According to the 7-0 decision, “values change and public policy changes too,” giving the state the right to remove the statue if they choose. Continued display of the Robert E. Lee statue and a commemoration of him in the form of a public memorial “communicates principles that many believe to be inconsistent with the values the Commonwealth currently wishes to express.”

The court’s decision was met with mixed reactions, with some praising the ruling and celebrating the “good news.”

Others argued the court had essentially allowed the state a way out of an agreement to earn a cultural victory.

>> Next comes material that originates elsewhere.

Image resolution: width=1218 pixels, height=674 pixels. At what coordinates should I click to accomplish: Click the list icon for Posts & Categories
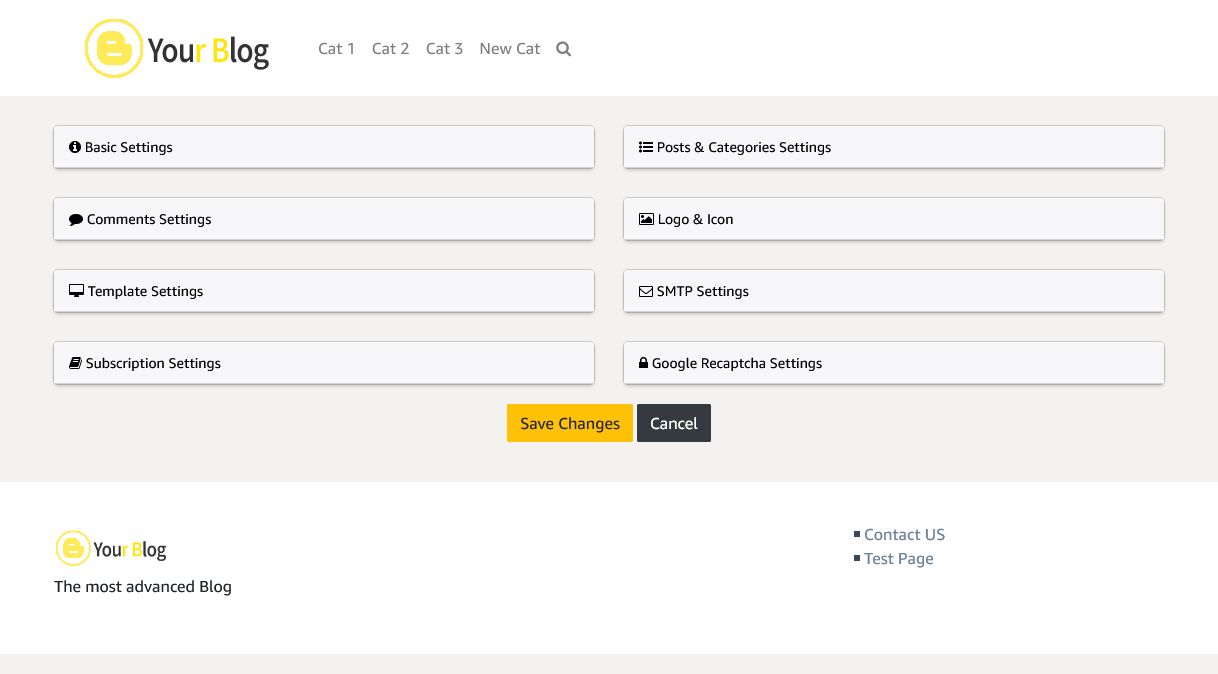pyautogui.click(x=646, y=147)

Similar to arguments made against other statues and monuments commemorating Confederate military service members, Northam argued in his original announcement that the Robert E. Lee statue sends the wrong message to children and people visiting the state’s capital city. 

In a statement responding to the new court ruling, Northam called the imminent removal of the statue a “tremendous win for the people of Virginia.”

His original decision came days after the death of George Floyd in Minneapolis while in police custody. As footage of Floyd’s final moments kicked off a storm of Black Lives Matter protests across the country, some focused on public memorials to historical figures deemed racist by modern standards.

A statue of Robert E. Lee was also taken down in Charlottesville, Virginia two months ago. That statue stood at the site of the infamous ‘Unite the right’ protest in 2017 which led to one protester’s death.